I just want to talk about economics
Economics
Tough titty.
econ has the problem that many people deal with economic issues on a day to day basis, but its research level is closer to statistics or pure math than the other social sciences. PoliSci departments absorbed the "real-life applications", and Econ decided to abstract things in a more mathematical fashion. very few econ phds have read WON or Marx bc its honestly pointless for research purposes, save for historical reasons. The famous econ names among laymen are more famous by the "interesting" theories they espoused, not necessarily for a mind-blowing contribution to the way econ is done. it's also important to separate econ from business, as they are two different things. i dont need to know about supermodularity of functions to know how to be a financial analyst, or to run a regression of data. Also, avoid Austrian/Chicago books except if you're interested in Economic History (btw, Vanderbilt is very strong in econ history, i was impressed).
im in a very prestigious econ phd program and most of my mates in my cohort were math majors, and everybody is comfortable with Baby Rudin, even if not all of them will be doing proofs for their research.
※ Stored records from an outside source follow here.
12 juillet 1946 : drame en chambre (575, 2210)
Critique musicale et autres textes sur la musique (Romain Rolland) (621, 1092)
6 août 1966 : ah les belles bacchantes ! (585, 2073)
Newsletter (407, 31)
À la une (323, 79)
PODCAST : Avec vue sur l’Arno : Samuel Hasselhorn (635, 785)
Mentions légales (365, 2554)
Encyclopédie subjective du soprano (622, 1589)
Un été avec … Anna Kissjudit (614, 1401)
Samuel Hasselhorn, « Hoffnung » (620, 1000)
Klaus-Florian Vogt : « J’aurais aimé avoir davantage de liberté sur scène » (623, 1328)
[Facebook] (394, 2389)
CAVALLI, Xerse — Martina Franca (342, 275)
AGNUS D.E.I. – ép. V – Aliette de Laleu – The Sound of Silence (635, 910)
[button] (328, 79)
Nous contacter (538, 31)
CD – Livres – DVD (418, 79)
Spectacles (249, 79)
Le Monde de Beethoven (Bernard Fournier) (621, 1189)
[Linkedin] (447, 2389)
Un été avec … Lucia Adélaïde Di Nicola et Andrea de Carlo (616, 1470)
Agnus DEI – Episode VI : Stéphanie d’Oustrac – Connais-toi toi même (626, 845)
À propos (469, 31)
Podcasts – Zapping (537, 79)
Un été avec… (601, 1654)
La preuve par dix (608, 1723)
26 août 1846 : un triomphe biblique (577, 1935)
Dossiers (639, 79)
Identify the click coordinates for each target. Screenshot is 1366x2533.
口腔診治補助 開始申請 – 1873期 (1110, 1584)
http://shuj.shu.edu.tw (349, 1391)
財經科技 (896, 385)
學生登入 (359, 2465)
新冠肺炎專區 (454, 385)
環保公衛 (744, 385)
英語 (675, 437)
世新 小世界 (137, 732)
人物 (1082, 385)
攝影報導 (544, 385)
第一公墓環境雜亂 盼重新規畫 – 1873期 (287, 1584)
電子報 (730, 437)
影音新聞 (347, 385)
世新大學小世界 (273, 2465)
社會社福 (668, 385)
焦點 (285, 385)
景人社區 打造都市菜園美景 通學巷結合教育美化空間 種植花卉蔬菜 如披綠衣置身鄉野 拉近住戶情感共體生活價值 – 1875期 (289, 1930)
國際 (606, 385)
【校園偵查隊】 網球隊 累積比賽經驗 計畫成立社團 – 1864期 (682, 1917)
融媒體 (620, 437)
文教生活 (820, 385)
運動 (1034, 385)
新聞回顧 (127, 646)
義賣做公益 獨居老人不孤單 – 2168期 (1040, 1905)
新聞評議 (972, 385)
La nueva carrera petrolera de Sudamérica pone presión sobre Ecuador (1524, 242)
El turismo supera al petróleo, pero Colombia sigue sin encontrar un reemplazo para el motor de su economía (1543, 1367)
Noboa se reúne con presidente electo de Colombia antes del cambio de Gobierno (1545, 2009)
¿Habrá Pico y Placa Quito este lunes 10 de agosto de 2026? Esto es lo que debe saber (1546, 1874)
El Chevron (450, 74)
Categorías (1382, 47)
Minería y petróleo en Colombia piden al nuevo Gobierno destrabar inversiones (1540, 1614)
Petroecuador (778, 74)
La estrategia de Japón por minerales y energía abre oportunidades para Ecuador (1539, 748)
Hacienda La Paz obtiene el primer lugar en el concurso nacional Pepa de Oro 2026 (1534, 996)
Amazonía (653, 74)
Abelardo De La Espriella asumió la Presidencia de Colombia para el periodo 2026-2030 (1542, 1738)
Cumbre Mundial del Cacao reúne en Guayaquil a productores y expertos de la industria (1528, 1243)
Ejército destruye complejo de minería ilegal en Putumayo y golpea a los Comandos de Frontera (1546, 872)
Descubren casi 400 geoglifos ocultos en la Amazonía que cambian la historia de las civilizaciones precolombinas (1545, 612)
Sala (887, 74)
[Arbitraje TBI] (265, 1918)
OP, read Basic Economics by Sowell: its a good layman's approach to Economics. if you're interested at what's happening at the cutting edge, you might need a math major or to be comfortable in math at the Baby Rudin level for Micro, and at the level of Billingsley(Probability) for the Statistical side of things(Econometrics).
i dont know much about macro, but they use stochastic processes a lot.
hope this helped.
i don't think op knew what the fuck he was asking
probably. everytime theres an econ thread on Veeky Forums i sigh and tell myself "patience..."
you an econ phd as well?
no, polisci
not a quant
(we shit on them for pretending they are you)
polisci is tight.rock on
lol. if i had "mad l33t coding skillz" id become a quant. sadly my knowledge of coding is working at best
Would anyone recommend the Microeconomics textbook by Robert Pindyck and Daniel Rubinfeld?